- _The problem_
Render every line of the entries below as a numbered list, skipping blank lines. Leave the pictures out of your answer.

Stored dataset items
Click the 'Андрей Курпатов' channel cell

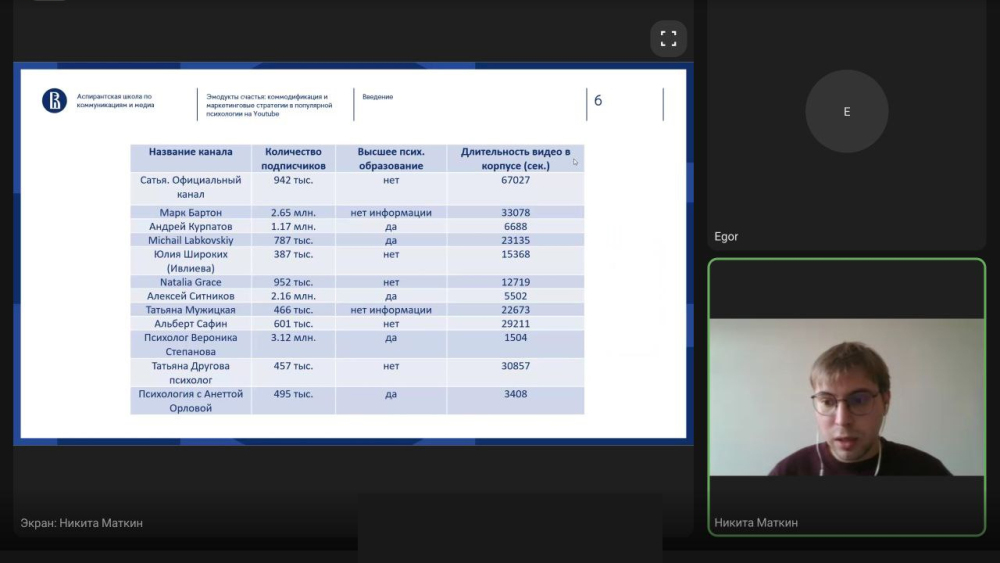pyautogui.click(x=191, y=227)
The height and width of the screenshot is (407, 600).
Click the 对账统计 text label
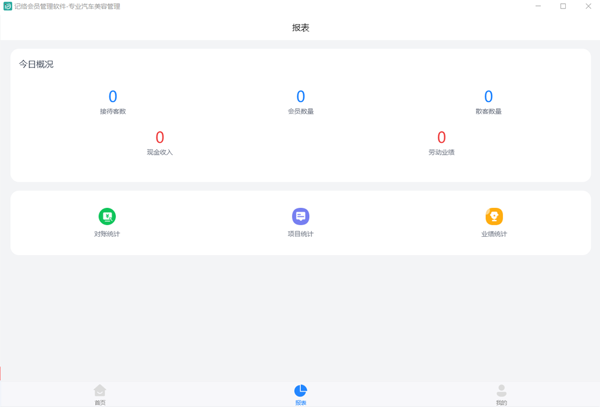[107, 234]
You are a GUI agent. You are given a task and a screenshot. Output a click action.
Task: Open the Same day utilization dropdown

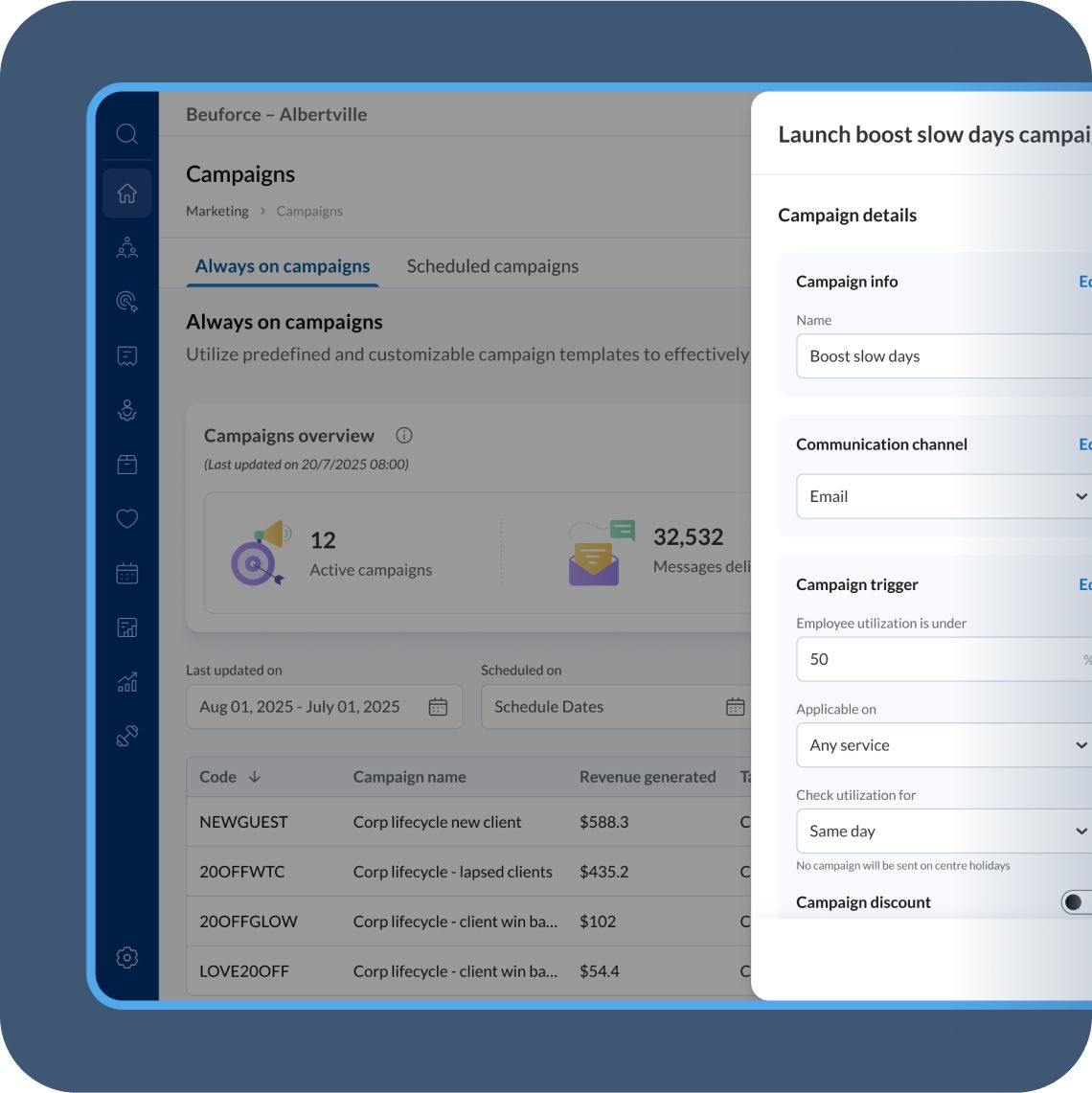point(944,831)
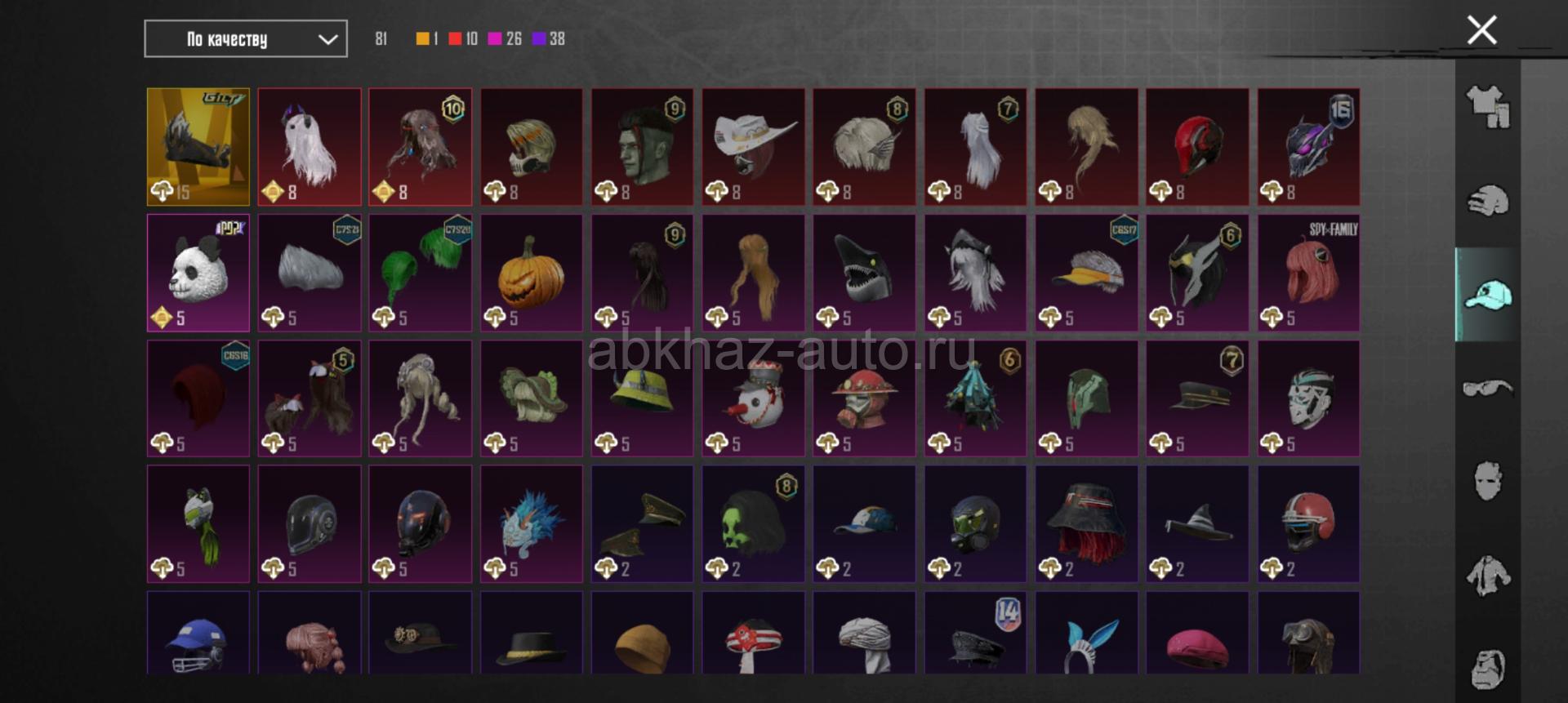Select the cap headwear category icon
Screen dimensions: 1568x703
[x=1488, y=295]
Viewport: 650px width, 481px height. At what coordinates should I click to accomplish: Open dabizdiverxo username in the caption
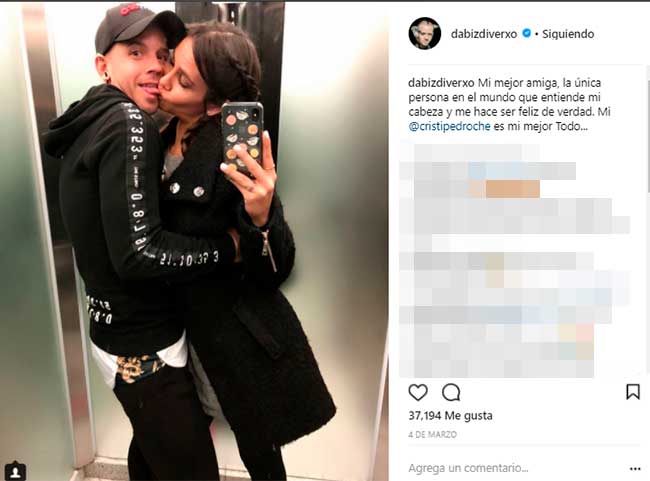point(441,83)
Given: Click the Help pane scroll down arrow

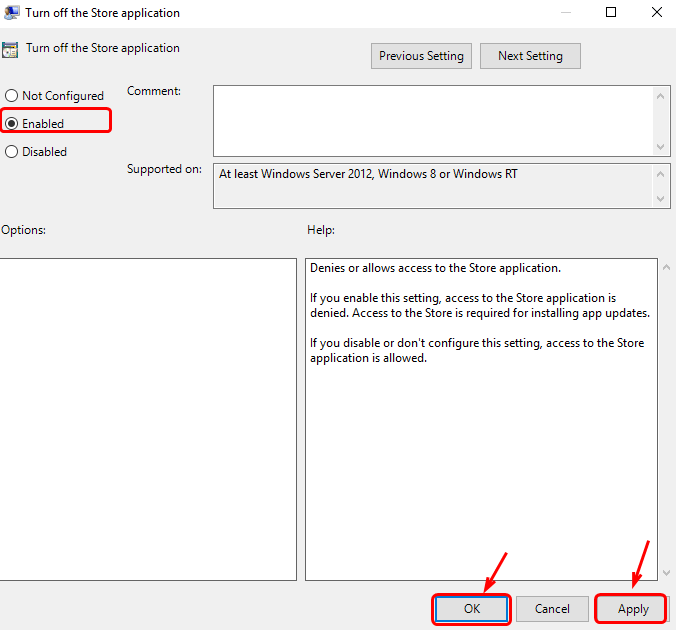Looking at the screenshot, I should 667,572.
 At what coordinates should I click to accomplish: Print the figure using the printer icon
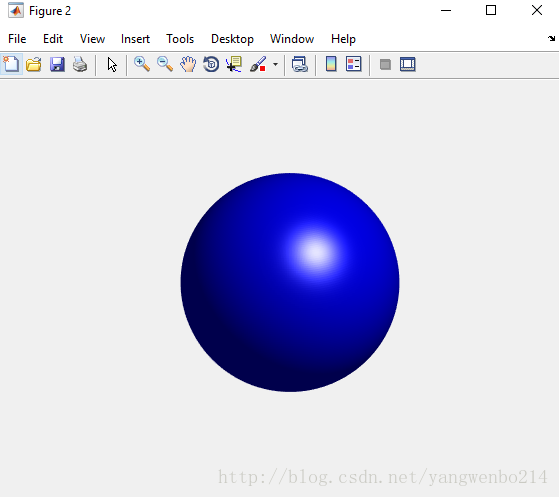click(80, 65)
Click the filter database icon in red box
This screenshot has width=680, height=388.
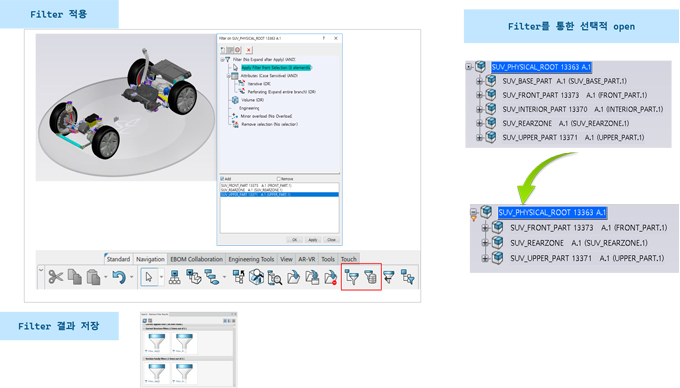[x=371, y=277]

- _Right answer_
1. Click the 'Андрей Курпатов' channel cell
2. pyautogui.click(x=191, y=227)
3. The height and width of the screenshot is (407, 600).
4. Click the 对账统计 text label
5. [107, 234]
6. You are a GUI agent. You are given a task and a screenshot. Output a click action.
7. Task: Open the Same day utilization dropdown
8. point(944,831)
9. Select the cap headwear category icon
10. Screen dimensions: 1568x703
11. [x=1488, y=295]
12. Viewport: 650px width, 481px height. At what coordinates should I click to accomplish: Open dabizdiverxo username in the caption
13. point(441,83)
14. Given: Click the Help pane scroll down arrow
15. Looking at the screenshot, I should 667,572.
16.  At what coordinates should I click to accomplish: Print the figure using the printer icon
17. click(80, 65)
18. Click the filter database icon in red box
19. This screenshot has width=680, height=388.
20. [x=371, y=277]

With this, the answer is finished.